I didn’t find any larvae in the box with onions, a breeding ground for sciarids, even with a magnifying glass.

Onions and flies

And there are very few flies, they don’t fly around the rooms, they don’t poke our eyes out, they don’t end up in the soup, but we still have to fight them.

Where do they come from in the apartment?

They can be brought into an apartment through soil containing sciarid eggs; flies can fly in through an open window or through ventilation shafts from basements of apartment buildings. They can also be brought in with a new flower, which contains larvae in the soil.

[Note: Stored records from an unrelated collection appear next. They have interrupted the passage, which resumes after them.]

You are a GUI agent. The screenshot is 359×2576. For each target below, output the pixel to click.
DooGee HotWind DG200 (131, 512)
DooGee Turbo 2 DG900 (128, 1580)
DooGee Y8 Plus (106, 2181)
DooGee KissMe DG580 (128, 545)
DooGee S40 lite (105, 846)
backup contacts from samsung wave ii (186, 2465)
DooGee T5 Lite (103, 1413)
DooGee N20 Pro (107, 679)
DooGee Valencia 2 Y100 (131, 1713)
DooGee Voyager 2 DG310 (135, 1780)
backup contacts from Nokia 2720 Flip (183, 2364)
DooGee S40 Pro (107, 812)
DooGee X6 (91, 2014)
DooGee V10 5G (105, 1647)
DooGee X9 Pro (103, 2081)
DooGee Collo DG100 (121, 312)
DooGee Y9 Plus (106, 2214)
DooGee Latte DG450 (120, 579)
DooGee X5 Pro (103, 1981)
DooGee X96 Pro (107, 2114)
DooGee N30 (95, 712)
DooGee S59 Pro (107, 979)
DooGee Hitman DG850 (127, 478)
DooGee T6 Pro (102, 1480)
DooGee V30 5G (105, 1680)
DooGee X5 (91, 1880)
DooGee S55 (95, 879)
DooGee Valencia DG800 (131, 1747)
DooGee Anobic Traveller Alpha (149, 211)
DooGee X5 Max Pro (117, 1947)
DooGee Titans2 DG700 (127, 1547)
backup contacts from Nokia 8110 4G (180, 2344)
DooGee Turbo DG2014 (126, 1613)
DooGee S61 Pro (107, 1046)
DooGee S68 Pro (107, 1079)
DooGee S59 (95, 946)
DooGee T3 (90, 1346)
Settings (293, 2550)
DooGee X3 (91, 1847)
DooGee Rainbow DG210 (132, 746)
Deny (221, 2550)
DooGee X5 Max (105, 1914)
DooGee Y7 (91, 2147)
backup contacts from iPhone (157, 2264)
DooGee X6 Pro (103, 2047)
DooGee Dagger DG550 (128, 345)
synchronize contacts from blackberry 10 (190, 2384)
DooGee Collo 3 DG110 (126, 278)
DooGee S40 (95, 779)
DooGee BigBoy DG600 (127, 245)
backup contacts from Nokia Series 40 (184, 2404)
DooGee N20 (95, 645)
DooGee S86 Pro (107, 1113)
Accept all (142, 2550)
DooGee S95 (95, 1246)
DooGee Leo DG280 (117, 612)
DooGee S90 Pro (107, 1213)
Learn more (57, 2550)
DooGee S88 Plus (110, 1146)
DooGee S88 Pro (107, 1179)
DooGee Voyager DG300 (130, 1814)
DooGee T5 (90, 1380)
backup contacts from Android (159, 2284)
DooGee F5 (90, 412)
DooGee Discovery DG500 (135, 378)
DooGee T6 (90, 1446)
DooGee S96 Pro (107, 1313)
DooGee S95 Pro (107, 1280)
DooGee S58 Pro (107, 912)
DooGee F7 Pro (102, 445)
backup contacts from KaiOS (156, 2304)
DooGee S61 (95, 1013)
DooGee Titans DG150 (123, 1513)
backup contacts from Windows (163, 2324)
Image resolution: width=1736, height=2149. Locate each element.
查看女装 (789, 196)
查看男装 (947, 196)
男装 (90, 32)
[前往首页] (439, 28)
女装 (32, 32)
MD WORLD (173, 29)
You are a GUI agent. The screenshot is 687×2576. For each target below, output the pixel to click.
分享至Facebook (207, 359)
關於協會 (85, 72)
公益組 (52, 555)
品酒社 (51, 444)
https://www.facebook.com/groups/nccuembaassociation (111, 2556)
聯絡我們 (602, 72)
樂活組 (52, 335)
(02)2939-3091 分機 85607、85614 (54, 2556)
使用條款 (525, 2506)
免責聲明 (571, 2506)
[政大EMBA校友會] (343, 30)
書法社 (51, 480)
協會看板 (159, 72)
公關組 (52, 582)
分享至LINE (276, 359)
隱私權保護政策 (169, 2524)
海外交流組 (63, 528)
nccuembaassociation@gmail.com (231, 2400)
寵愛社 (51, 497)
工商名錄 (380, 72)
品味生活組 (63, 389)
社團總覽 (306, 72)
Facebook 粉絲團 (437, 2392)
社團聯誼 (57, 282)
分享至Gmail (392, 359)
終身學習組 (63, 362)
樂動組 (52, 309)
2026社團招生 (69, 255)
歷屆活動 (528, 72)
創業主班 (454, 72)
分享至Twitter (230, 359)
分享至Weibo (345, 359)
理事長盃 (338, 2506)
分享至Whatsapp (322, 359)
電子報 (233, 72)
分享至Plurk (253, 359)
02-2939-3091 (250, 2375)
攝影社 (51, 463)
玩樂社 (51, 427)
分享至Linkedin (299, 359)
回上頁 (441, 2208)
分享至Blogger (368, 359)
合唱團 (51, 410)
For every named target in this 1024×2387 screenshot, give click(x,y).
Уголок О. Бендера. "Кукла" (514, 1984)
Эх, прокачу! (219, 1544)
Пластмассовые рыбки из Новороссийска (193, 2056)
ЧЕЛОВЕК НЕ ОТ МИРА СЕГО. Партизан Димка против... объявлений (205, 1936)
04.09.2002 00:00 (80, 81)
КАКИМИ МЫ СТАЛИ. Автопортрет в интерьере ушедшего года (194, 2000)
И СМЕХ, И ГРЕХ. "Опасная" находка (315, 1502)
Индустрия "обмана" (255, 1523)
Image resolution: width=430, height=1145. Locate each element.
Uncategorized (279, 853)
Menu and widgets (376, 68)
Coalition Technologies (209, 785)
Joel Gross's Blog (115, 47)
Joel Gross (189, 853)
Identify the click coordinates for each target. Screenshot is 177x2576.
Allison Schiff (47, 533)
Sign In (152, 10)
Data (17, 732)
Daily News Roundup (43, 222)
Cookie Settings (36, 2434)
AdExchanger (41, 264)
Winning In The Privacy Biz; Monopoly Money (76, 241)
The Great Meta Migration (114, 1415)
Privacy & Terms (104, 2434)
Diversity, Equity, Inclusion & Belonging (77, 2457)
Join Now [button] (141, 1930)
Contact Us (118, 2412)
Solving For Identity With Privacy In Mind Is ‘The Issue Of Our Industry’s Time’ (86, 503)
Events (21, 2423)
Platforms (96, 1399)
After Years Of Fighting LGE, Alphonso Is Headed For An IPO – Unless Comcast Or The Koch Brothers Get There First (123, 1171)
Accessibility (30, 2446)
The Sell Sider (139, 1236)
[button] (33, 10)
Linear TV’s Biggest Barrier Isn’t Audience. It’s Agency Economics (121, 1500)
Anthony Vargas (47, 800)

In the winter, I often buy lettuce and other fresh greens in small pots and one day I saw several flies fly out of the cellophane packaging.

How to deal with them?

If there are few flies, you can use folk methods - lay out dry orange or tangerine peels, sprinkle the soil with cinnamon powder or ash, spread garlic slices in the soil, stick matches with sulfur heads into the soil.

Fighting flies

If there are a lot of them, use chemicals - fly eater, thunder-2 - sprinkle on the ground.

Thunder 2

Water the soil with a weak solution of potassium permanganate, ammonia, infusion of tobacco dust or ash, garlic.

I added thin slices of garlic to the box with onions, buried them in the ground, and sprinkled the soil with ash.

Priming

Sprinkling the soil

I didn’t add any chemicals—we eat the green onions.

I treated the tomato seedlings like this: I added fresh soil, sprinkled a little Grom-2 powder into the cups where the flies were flying out, watered them with a weak solution of potassium permanganate, and mulched them with dry soil. I stuck matches into some pots and sprinkled them with cinnamon powder, and placed tangerine peels in others.

Orange peel and soil

I'll see if I can get rid of the flies on the seedlings.